21 October 2016, 17:31:16

* Jim Nasby (Jim.Nasby@BlueTreble.com) wrote:
> On 10/21/16 8:21 AM, Stephen Frost wrote:
> >Counting each page as the relation's average number of tuples per page
> >seems entirely reasonable to me, for what that is trying to report.
>
> My concern is that still leaves a lot of room for confusion when
> interpreting EXPLAIN ANALYZE. Every other node will tell you exactly
> what happened and it's pretty easy to reason about whether rows
> should have gone up or down based on the type of node. You can't do
> that for Bitmap(And|Or) unless you know the details of how
> TIDBitmaps work. Reporting N/A makes it crystal clear that these
> nodes operate very differently than all the others.

I don't see why you think the numbers reported by BitmapAnd based on
this approach wouldn't go up and down in a similar manner to what you
would expect to get, based on that node type.  Reporting N/A is entirely
punting on it when we have perfectly useful information that can be
reported.

> (On a related note, it would also be nice if we reported fractional
> rows when the row count low and loops is high.)

I can certainly understand that, though I think I'd rather have an
actual 'total' value or similar instead, but that's really a different
discussion.

> >That said, I'm a big fan of how we have more detail for things like a
> >HashJoin (buckets, batches, memory usage) and it might be nice to have
> >more information like that for a BitmapAnd (and friends).  In
> >particular, I'm thinking of memory usage, exact vs. lossy pages, etc.
> >Knowing that the bitmap has gotten to the point of being lossy might
> >indicate that a user could up work_mem, for example, and possibly avoid
> >recheck costs.
>
> I think that's the best way to handle this: report N/A in the header
> and then provide details on exact vs lossy. That provides a clear
> indication to users that these kinds of nodes are special, as well
> as a reminder as to why they're special. Certainly the node could
> report an exact rowcount in the header if there were no lossy pages
> too.

I don't see why we would want to stick 'N/A' in for the header, even if
we are reporting the details, when we can provide a pretty reasonable
number.  In particular, I certainly don't think we would want to report
N/A sometimes (lossy case) and then an actual number other times (all
exact case).  That strikes me as much more likely to be confusing.

Thanks!

Stephen

Re: Improve output of BitmapAnd EXPLAIN ANALYZE

From

Jim Nasby

Date:

21 October 2016, 21:06:18

On 10/21/16 12:30 PM, Stephen Frost wrote:
> I don't see why we would want to stick 'N/A' in for the header, even if
> we are reporting the details, when we can provide a pretty reasonable
> number.

Because then it's absolutely clear that we don't have a valid rowcount, 
only a guess (and a guess that's potentially off by a lot).

No one is used to seeing "N/A" in explain, so when they do see it 
they'll immediately realize they don't know what's going on and hit 
google or the docs up.

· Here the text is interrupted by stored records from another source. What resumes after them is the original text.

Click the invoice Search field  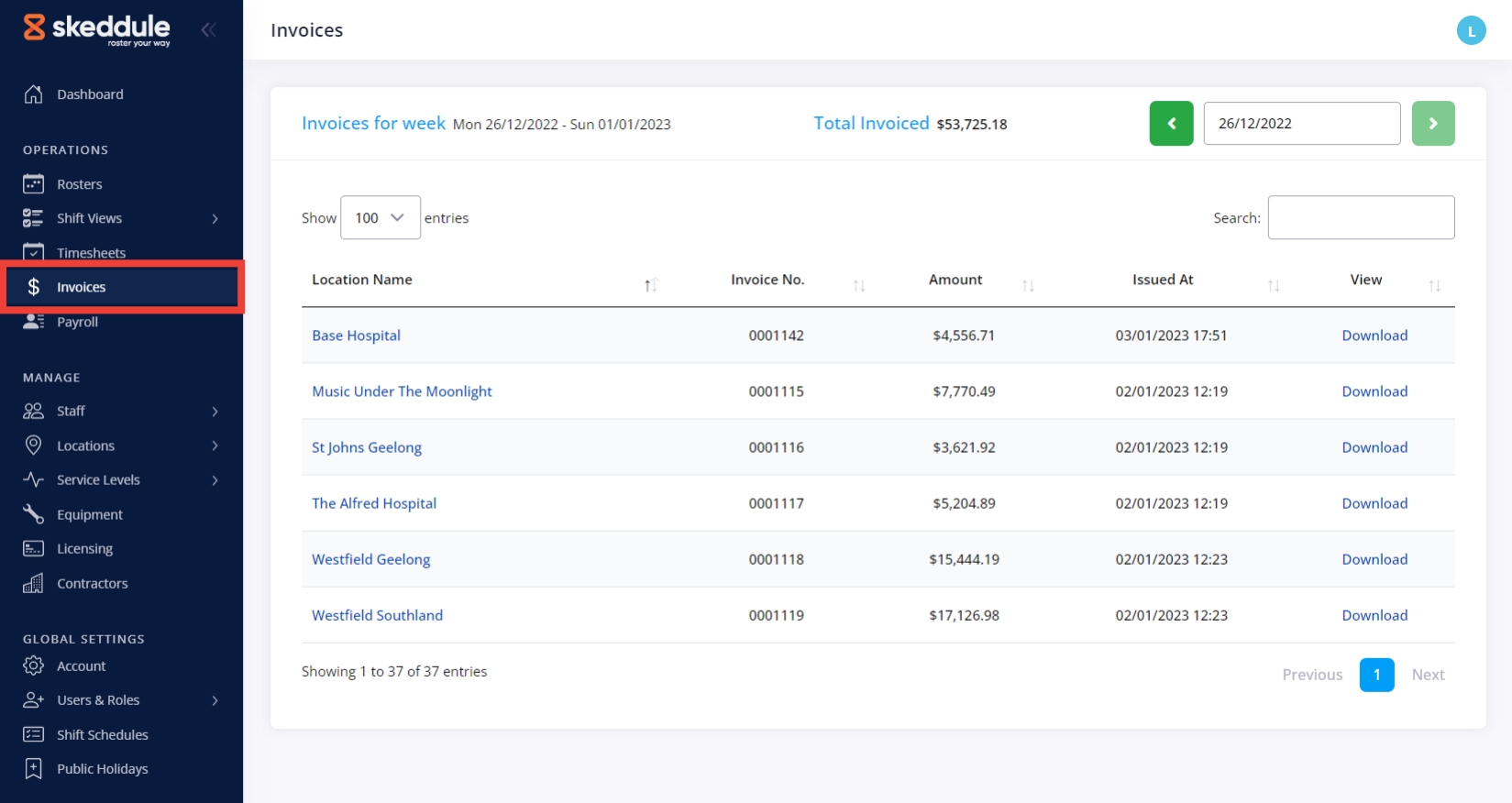[1361, 217]
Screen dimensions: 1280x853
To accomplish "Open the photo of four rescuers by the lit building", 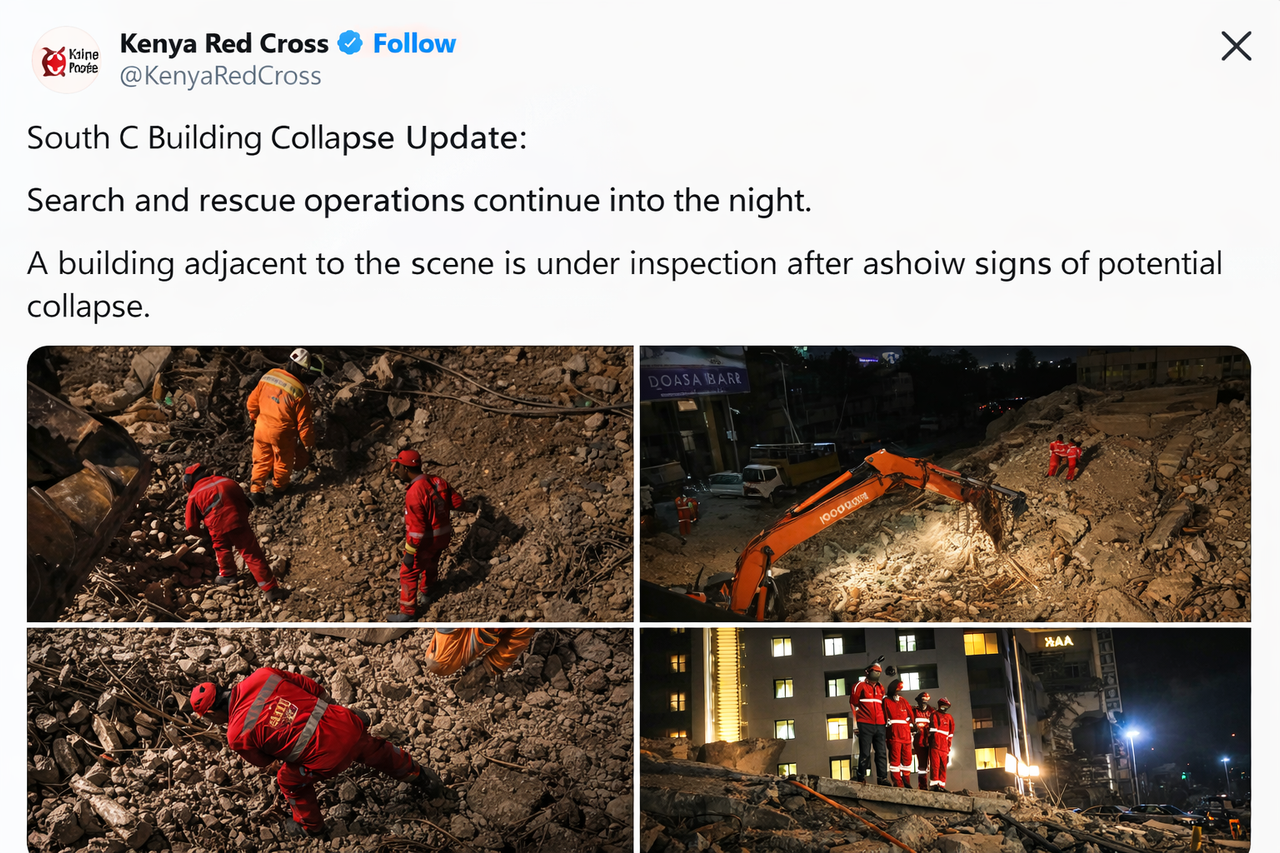I will point(945,740).

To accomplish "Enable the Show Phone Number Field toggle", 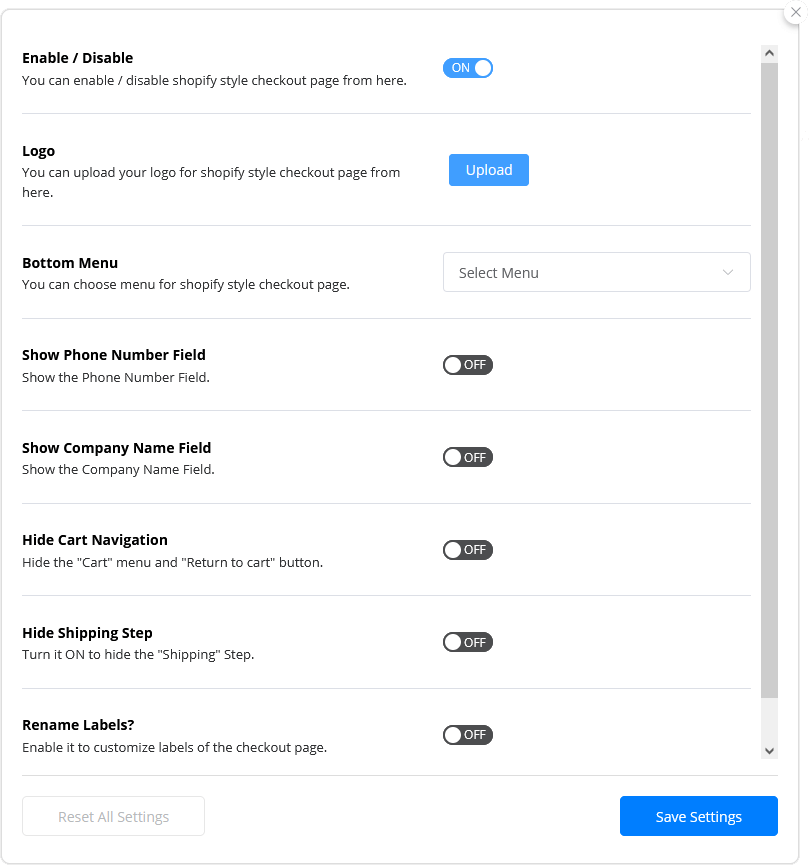I will click(467, 365).
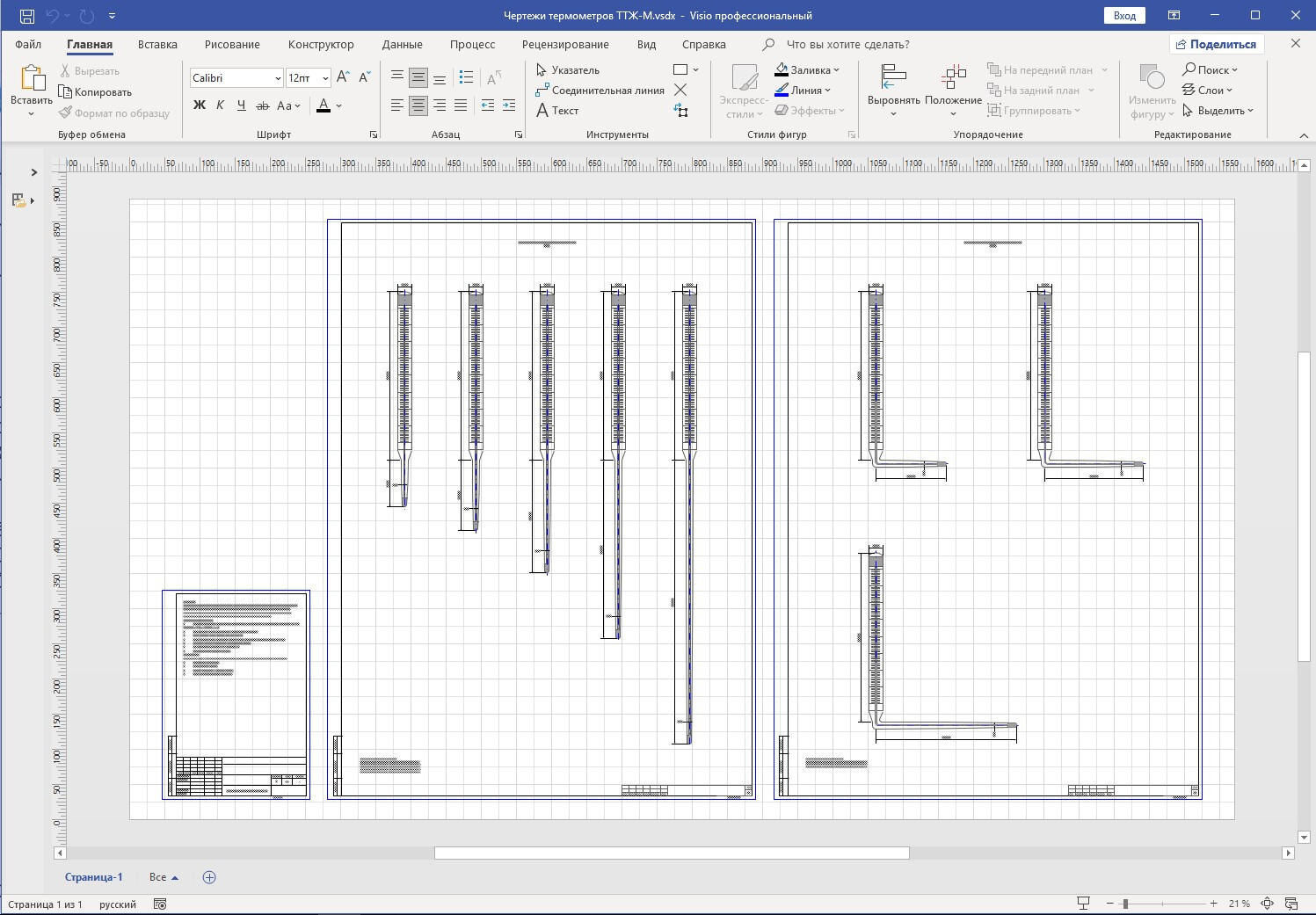This screenshot has height=915, width=1316.
Task: Toggle Bold (Ж) formatting
Action: point(200,105)
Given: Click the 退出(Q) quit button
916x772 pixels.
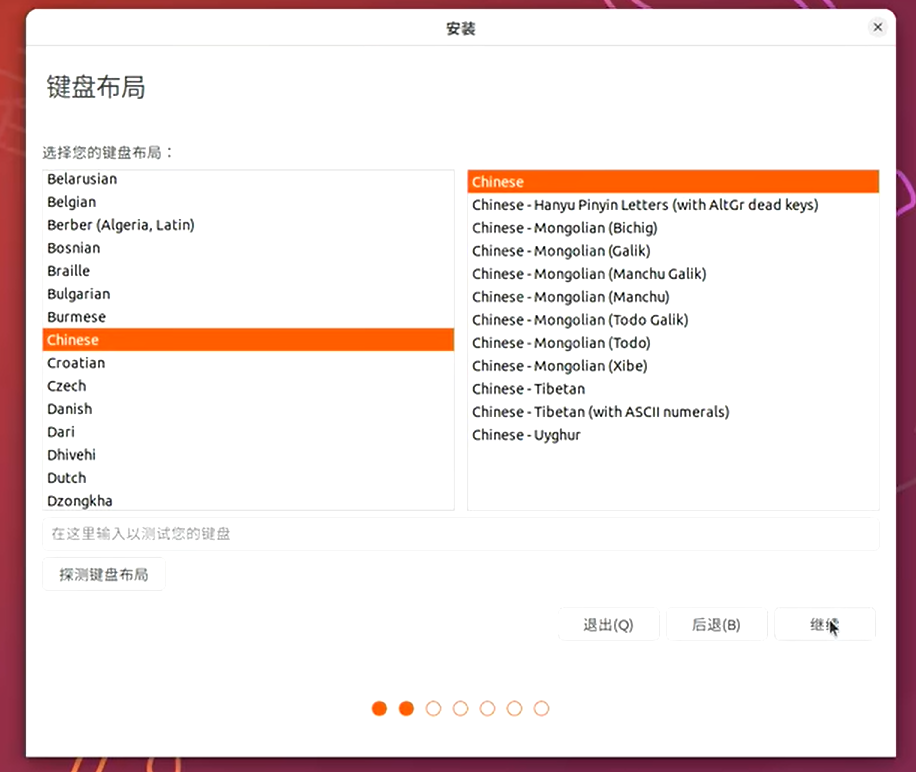Looking at the screenshot, I should [609, 625].
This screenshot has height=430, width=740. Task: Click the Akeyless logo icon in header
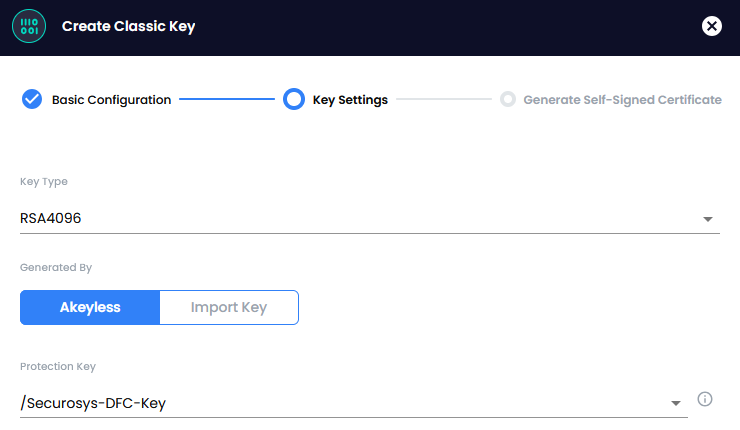pos(30,27)
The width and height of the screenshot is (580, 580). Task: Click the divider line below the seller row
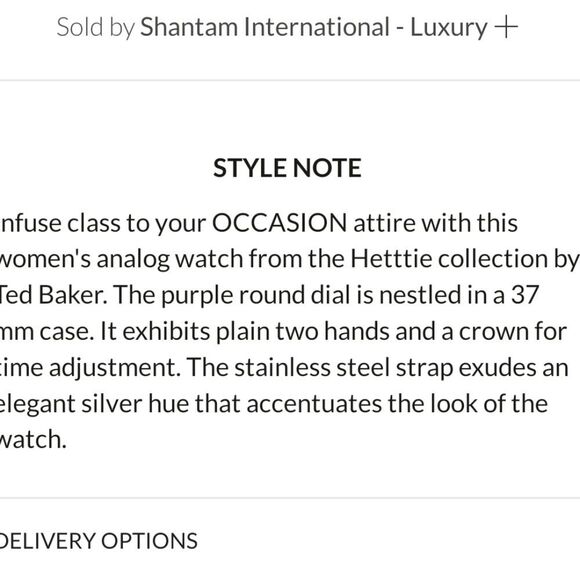(x=290, y=80)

Otherwise they'll just think it's an accurate 
rowcount like for any other node...

> In particular, I certainly don't think we would want to report
> N/A sometimes (lossy case) and then an actual number other times (all
> exact case).  That strikes me as much more likely to be confusing.

Fair enough. I'd certainly rather have a constant N/A then a guess at 
the rowcount.
-- 
Jim Nasby, Data Architect, Blue Treble Consulting, Austin TX
Experts in Analytics, Data Architecture and PostgreSQL
Data in Trouble? Get it in Treble! http://BlueTreble.com
855-TREBLE2 (855-873-2532)   mobile: 512-569-9461

Re: Improve output of BitmapAnd EXPLAIN ANALYZE

From

Emre Hasegeli

Date:

31 October 2016, 10:57:01

The BRIN Bitmap Index Scan has the same problem.  I have seen people
confused by this.  I think N/A would clearly improve the situation.

Re: Improve output of BitmapAnd EXPLAIN ANALYZE

From

Robert Haas

Date:

01 November 2016, 13:21:24

On Mon, Oct 31, 2016 at 6:56 AM, Emre Hasegeli <emre@hasegeli.com> wrote:
> The BRIN Bitmap Index Scan has the same problem.  I have seen people
> confused by this.  I think N/A would clearly improve the situation.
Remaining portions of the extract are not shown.